First, start up an Amazon EC2 GPU (cg1.4xlarge) instance with Amazon's own cluster Linux distribution (I used ami-321eed5b). When it's up and running, log on and run the following commands. Cut'n'paste is fine but remember to fix username/password/pooled mining server.
Code:
# set up path stuff
echo >> $HOME/.bash_profile
echo 'export LD_LIBRARY_PATH=$LD_LIBRARY_PATH:$HOME/tools/lib' >> $HOME/.bash_profile
echo 'export PATH=$PATH:$HOME/tools/bin' >> $HOME/.bash_profile
export LD_LIBRARY_PATH=$LD_LIBRARY_PATH:$HOME/tools/lib
export PATH=$PATH:$HOME/tools/bin
cpus=$(cat /proc/cpuinfo | grep ^processor | wc -l)

# initial package config
sudo yum -y groupinstall "Development Tools"
sudo yum -y install git libcurl-devel python-devel screen rsync

# install yasm
git clone git://github.com/yasm/yasm.git
cd yasm
./autogen.sh
./configure --prefix=$HOME/tools
make -j $cpus
make install
cd -

# install and start cpuminer
git clone https://github.com/jgarzik/cpuminer.git
cd cpuminer
./autogen.sh
./configure
make -j $cpus
screen -d -m ./minerd --threads $cpus --algo sse2_64 --url http://deepbit.net:8332/ --userpass YOUR_EMAIL:YOUR_PASSWORD
cd -

# install numpy
git clone git://github.com/numpy/numpy.git numpy
cd numpy
git checkout remotes/origin/maintenance/1.6.x
sudo python setup.py install
cd -

# set up newer nvidia library
wget http://developer.download.nvidia.com/compute/cuda/3_2_prod/drivers/devdriver_3.2_linux_64_260.19.26.run
wget http://developer.download.nvidia.com/compute/cuda/3_2_prod/toolkit/cudatoolkit_3.2.16_linux_64_fedora13.run
sudo mv -v /lib/modules/$(uname -r)/kernel/drivers/video/nvidia.ko /root/

At this point, you need to reboot your server. The easiest way to do that is to run sudo reboot. Log back in to the server after reboot, and continue. You'll need to interact with the NVIDIA installers, so you can't cut'n'paste everything here. You'll also need to edit  the siteconf.py file in the command vi siteconf.py and make sure it says CL_ENABLE_DEVICE_FISSION = False
Code:
cpus=$(cat /proc/cpuinfo | grep ^processor | wc -l)

# restart cpuminer
cd cpuminer
screen -d -m ./minerd --threads $cpus --algo sse2_64 --url http://deepbit.net:8332/ --userpass YOUR_EMAIL:YOUR_PASSWORD
cd -
sudo bash devdriver_3.2_linux_64_260.19.26.run
sudo bash cudatoolkit_3.2.16_linux_64_fedora13.run

# install pyopencl
git clone http://git.tiker.net/trees/pyopencl.git
cd pyopencl
sudo easy_install Mako
git submodule init
git submodule update
python configure.py --cl-inc-dir=/usr/local/cuda/include --cl-lib-dir=/usr/local/cuda/lib64
vi siteconf.py # set CL_ENABLE_DEVICE_FISSION = False
sudo make install
cd -

# get poclbm and start for each device
git clone https://github.com/m0mchil/poclbm.git
cd poclbm/
screen -d -m python poclbm.py -o deepbit.net -p 8332 -u YOUR_EMAIL --pass=YOUR_PASSWORD -v -w 256 --device 0
screen -d -m python poclbm.py -o deepbit.net -p 8332 -u YOUR_EMAIL --pass=YOUR_PASSWORD -v -w 256 --device 1

If you're not familiar with the screen program, it runs your programs on a virtual console. You can access them with screen -r <id>, and you release them again with the key-combo Ctrl-a Ctrl-d.
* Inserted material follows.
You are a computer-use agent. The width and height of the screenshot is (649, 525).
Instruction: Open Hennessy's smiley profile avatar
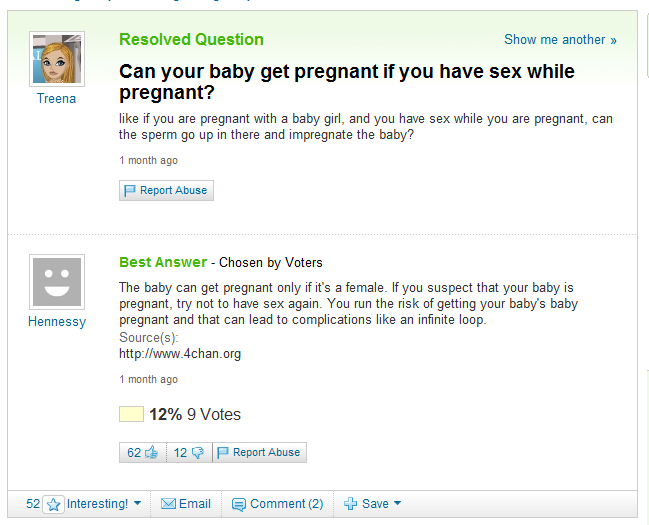pyautogui.click(x=57, y=281)
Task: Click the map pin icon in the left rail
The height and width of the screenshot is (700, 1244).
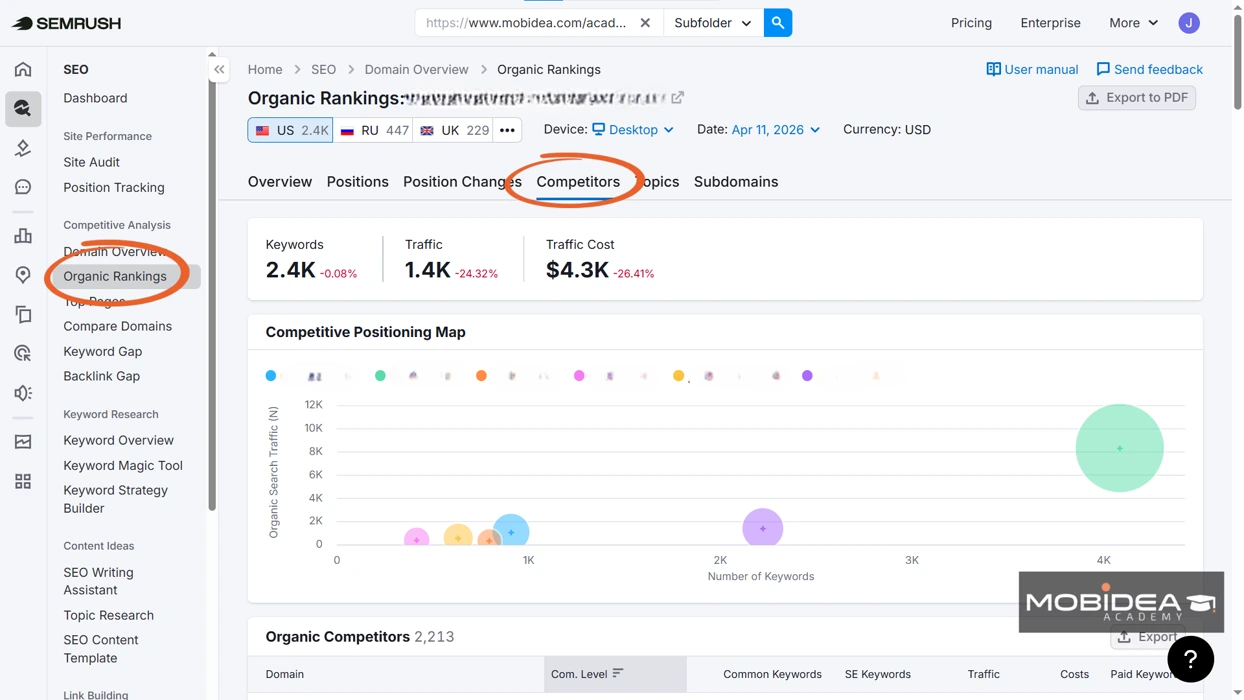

Now you should be running 2 poclbm.py instances and one instance of cpuminer with 16 threads. In my test, each GPU calculated ~75000khash/s, while each CPU core did approx 1400khash/s, for a grand total of approximately 170mhash/s.

...and that's not worth it given an instance price of $2.10 per hour.